しがない!

しがない40代自営業の世迷言

自分を成長させてくれる人は何も友達や先輩、身近な人とは限らない

印象的なひとこと

自分にとって忘れられない言葉ってあると思うがどうだろう?
印象的ではあるのだが、自分にとって大事な人から言われた訳ではないがなんだか心に残るような、そんな言葉。

その人にとっては何気ない会話の一部として言っていたものでも、なんだか引っ掛かるような。

 

俺がツールバカになったきっかけ

俺にもそんな言葉がある。

昔、まだリサイクル業界に入ったばかりの頃に大先輩から言われたものだ。
当然俺は右も左も分からず、自分以外は先輩という環境の中プライドだけで品物の取り外しや持ち運びに取り組んでいた。

 それでもやっぱり経験値が低いので、取り外しが難しい品物も出てくる。

何とか取り外しはできたものの、時間が掛かってしまったと思っていた時だ、
前後に何を話したのかは忘れたが、その一言だけが残っている。

それは、
「俺は自分がくだらない人間だって分かってるから道具は良い物を揃えるんだ」
という一言だ。

まあ、情景が思い浮かばない限り??な感じだと思うが俺にとっては金言であった。
自分の実力を過信しない、低く見積もる、ことが大事でありそれを補うために必要な道具を揃えることを惜しまない。

現場作業、今手がけている製作でもそうだが知識や経験が無いからこそそれを補う道具は必須だ。そうしないと作業時間はどこまでも伸びるし仕上がりも悪くなる。

その言葉を聞いてから、俺は道具にはお金を惜しまなくなった。
ホームセンターやプロショップを回って、よさそうな道具は取りあえず買ってみる。
気づいたら自分の工具バッグには現場で想定できる色々な事態に対応できる工具が揃えられていた。

今も続いているツールバカ誕生のきっかけであった。

 

道具という言葉にこめられたもう一つの意味を知った

そんなこんなで今もホームセンター巡回と工具メーカーのホームページチェックが大好きな俺であるが、最近あの言葉を思い浮かべる機会があった。

意外なことがきっかけだったが、あの時先輩は本来はこういう意味で言っていたのかも、と思うようになった。

俺は現在一人で仕事をしているが、新たに始めたいくつかの仕事が上手くいった場合人手が完全に不足する。その場合、柱となる業務以外に新たな人を入れることになるのは間違いない。

そんなことを考えていると、あの言葉が浮かんだ。

なるほど、道具には人も含まれてたのね。

自分が会社経営や仕事をするのに足りない部分がたくさんあることを自覚し、それを補うために必要な人材を用意するってことか!

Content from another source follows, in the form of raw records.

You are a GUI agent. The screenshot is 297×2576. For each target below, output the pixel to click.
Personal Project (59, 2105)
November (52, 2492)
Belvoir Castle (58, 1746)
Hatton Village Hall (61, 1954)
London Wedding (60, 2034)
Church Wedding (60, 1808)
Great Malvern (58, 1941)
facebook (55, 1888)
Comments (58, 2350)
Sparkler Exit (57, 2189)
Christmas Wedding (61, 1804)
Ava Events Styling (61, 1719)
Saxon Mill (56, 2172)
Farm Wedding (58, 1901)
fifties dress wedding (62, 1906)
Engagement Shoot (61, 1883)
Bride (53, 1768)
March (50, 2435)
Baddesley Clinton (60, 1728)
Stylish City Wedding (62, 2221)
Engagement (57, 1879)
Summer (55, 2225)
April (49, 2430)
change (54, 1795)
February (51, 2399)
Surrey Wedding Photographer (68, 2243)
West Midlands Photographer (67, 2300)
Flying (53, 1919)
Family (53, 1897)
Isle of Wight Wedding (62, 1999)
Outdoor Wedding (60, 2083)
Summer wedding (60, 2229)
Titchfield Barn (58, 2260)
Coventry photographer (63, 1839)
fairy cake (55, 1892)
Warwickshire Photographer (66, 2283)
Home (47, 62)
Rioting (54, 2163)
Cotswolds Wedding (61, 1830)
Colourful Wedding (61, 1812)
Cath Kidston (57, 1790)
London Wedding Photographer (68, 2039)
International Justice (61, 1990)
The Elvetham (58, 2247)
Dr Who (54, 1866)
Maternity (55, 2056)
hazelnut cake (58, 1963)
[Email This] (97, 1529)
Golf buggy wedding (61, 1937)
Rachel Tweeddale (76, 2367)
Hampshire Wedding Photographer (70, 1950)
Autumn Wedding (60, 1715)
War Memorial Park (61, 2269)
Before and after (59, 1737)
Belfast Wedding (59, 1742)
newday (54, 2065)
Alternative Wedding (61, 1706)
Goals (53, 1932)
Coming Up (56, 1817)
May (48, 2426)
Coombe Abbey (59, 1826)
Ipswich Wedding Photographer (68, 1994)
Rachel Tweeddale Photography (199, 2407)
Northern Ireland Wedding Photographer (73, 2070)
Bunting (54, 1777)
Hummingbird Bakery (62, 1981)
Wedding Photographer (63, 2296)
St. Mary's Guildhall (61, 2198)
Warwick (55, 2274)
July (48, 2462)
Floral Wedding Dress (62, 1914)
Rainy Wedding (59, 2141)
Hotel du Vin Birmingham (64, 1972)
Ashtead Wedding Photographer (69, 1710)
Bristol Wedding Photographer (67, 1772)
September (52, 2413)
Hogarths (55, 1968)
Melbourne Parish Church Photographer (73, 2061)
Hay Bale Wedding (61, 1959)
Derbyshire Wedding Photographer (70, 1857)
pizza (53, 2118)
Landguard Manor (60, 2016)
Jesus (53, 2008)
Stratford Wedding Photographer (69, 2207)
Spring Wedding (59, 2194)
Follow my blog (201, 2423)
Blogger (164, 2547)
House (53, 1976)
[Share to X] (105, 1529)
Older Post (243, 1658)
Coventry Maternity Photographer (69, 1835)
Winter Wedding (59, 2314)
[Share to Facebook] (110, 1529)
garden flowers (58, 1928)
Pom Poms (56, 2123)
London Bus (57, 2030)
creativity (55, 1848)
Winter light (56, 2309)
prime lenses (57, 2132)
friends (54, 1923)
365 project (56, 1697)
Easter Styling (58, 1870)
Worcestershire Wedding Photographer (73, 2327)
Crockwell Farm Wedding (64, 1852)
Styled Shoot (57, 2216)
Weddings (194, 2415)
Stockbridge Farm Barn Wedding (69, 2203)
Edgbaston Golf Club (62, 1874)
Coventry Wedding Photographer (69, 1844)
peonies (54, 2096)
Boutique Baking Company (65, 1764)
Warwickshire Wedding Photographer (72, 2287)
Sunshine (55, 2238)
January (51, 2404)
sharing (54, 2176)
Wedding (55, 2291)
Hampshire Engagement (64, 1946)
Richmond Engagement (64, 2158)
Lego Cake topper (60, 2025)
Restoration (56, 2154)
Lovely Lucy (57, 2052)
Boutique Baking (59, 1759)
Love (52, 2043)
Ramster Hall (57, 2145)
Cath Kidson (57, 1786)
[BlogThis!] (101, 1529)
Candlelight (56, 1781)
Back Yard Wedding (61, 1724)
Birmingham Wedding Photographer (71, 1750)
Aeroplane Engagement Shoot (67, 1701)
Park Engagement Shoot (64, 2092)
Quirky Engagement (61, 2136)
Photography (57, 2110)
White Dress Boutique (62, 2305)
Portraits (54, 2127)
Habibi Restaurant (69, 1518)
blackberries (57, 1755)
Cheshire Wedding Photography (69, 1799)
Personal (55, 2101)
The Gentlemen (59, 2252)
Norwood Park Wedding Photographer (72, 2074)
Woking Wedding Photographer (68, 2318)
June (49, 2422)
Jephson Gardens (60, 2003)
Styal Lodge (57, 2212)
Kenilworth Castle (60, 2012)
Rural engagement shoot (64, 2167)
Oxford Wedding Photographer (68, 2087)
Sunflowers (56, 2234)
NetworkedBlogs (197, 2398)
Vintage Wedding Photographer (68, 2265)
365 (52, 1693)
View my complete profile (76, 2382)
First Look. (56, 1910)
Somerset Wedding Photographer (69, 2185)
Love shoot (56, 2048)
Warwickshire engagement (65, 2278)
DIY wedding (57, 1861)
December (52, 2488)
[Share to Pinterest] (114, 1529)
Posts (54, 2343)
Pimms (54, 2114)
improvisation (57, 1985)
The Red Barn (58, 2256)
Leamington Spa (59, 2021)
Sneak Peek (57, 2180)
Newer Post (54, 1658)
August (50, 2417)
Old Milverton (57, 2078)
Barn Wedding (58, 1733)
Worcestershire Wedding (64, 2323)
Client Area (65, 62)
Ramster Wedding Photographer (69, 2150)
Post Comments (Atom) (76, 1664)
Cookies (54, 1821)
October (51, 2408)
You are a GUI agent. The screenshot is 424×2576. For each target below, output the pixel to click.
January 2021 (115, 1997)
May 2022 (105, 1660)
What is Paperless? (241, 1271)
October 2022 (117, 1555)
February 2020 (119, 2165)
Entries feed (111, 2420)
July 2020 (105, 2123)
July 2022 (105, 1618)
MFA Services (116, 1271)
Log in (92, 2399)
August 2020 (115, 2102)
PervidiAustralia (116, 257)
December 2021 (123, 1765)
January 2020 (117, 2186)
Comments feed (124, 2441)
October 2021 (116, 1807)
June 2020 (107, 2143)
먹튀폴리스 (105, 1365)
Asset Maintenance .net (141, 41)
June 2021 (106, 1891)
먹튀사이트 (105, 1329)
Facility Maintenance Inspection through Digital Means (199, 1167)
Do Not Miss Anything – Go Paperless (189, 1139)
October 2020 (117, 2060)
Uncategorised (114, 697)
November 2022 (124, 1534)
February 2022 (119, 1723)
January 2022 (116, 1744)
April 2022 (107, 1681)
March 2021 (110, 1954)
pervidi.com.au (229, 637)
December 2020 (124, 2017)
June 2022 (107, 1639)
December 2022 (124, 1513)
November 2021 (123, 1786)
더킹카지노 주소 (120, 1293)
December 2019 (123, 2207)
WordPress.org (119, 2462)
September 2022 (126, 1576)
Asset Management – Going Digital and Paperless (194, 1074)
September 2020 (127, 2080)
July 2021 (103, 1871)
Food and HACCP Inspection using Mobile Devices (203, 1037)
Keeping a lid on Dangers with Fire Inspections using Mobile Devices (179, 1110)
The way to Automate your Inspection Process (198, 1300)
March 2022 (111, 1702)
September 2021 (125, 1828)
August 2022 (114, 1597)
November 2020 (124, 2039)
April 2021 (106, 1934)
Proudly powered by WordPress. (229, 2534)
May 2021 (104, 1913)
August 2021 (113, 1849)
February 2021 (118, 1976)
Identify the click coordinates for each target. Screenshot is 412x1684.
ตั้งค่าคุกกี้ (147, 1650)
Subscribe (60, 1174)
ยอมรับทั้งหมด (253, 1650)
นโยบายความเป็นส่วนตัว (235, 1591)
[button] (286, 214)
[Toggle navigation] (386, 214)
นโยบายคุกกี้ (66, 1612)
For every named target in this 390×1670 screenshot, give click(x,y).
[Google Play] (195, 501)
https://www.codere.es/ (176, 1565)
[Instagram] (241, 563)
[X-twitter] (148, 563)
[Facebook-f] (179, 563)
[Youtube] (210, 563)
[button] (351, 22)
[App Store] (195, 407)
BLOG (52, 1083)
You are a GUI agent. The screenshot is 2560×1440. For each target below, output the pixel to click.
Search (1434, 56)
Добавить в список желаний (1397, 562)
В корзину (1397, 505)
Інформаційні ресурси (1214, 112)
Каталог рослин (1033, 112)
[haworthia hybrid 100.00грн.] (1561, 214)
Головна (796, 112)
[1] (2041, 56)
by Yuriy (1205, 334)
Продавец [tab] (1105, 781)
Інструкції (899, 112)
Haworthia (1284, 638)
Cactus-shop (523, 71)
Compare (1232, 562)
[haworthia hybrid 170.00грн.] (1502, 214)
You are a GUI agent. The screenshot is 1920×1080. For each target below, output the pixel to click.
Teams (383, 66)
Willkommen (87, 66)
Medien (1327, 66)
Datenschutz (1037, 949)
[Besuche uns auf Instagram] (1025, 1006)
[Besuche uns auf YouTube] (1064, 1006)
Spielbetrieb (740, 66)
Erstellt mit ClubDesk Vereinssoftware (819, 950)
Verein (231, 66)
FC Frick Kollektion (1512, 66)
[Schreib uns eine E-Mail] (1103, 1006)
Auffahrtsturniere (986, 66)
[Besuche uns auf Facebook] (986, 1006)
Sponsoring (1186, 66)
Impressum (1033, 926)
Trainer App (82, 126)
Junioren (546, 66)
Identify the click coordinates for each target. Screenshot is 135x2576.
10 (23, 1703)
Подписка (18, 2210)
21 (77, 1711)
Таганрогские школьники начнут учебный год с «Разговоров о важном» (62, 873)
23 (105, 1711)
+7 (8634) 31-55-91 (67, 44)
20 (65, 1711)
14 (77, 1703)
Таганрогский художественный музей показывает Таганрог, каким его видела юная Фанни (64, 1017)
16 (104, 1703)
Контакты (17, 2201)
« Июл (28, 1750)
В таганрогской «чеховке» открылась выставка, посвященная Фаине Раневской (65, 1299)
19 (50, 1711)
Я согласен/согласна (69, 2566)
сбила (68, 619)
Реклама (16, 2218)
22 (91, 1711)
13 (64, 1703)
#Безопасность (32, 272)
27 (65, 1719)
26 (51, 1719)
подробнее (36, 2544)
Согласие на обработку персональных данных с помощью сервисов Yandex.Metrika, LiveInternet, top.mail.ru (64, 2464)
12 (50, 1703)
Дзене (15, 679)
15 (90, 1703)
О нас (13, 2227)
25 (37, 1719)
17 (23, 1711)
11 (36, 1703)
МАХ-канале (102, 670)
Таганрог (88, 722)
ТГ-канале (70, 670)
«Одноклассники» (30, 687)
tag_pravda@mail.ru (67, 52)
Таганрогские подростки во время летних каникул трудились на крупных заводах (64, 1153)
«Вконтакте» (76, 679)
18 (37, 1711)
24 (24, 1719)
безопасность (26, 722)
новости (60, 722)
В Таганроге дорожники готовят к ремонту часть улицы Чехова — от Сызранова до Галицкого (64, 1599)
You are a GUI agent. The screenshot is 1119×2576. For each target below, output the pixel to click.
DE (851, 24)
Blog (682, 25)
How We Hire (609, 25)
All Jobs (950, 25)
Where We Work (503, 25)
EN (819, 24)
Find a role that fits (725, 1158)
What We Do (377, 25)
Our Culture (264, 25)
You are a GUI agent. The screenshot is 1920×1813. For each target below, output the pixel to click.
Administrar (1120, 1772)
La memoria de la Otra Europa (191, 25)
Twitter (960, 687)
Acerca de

人を入れる、前の会社でアルバイトの雇用、面接も担当していたので一応の経験はある。しかし今の仕事に人を雇うなら、当時とは全く違う目線で判断するだろう。

会社員時代は自分の作業量を減らすため、若い労働力を確保するためと言った狭いものの見方しかしていなかった気がする。
まあ、労働力は必要だったがもっと重要視したのが素直・体力・コミュ力だから特技があっても無視した可能性があるな。

今の俺が人を雇うなら

  • 木工作業の経験者
  • 経理の経験者
  • トラックの運転経験がある
  • 画像編集・商品管理などの経験者

候補は上のような感じかも。
俺が苦手、知識不足、やれるけどこれから先はやりたくない、といった項目を補ってもらいたいと考えると自然にそうなるかな、という感じだ。

組織を上手く動かしていくためには、道具となる人間を上手く配置し弱点をなくしていかなければならない。
その結果として、組織を5角形で表した際にはきれいな形になることが望ましい。
明らかな凹みがあるのでは、仕事の流れに影響してしまうからだ。

現場を離れた今だから冷静に考えられるだけなのかもしれない。
会社員だったらいまだに手っ取り早い労働力を求めている可能性はある。

それでも、自分が大事にしている言葉から新しい意味を考えられたことは喜びであった。置かれている立場が変わり自分も成長できたのかな、と思うことができた。


今までの人生を振り返ってみても、俺が他人に影響を与えた一言なんてないだろうな。
狙って言うようなものじゃないけど、誰かが俺の言葉で成長してくれていたら幸せだ。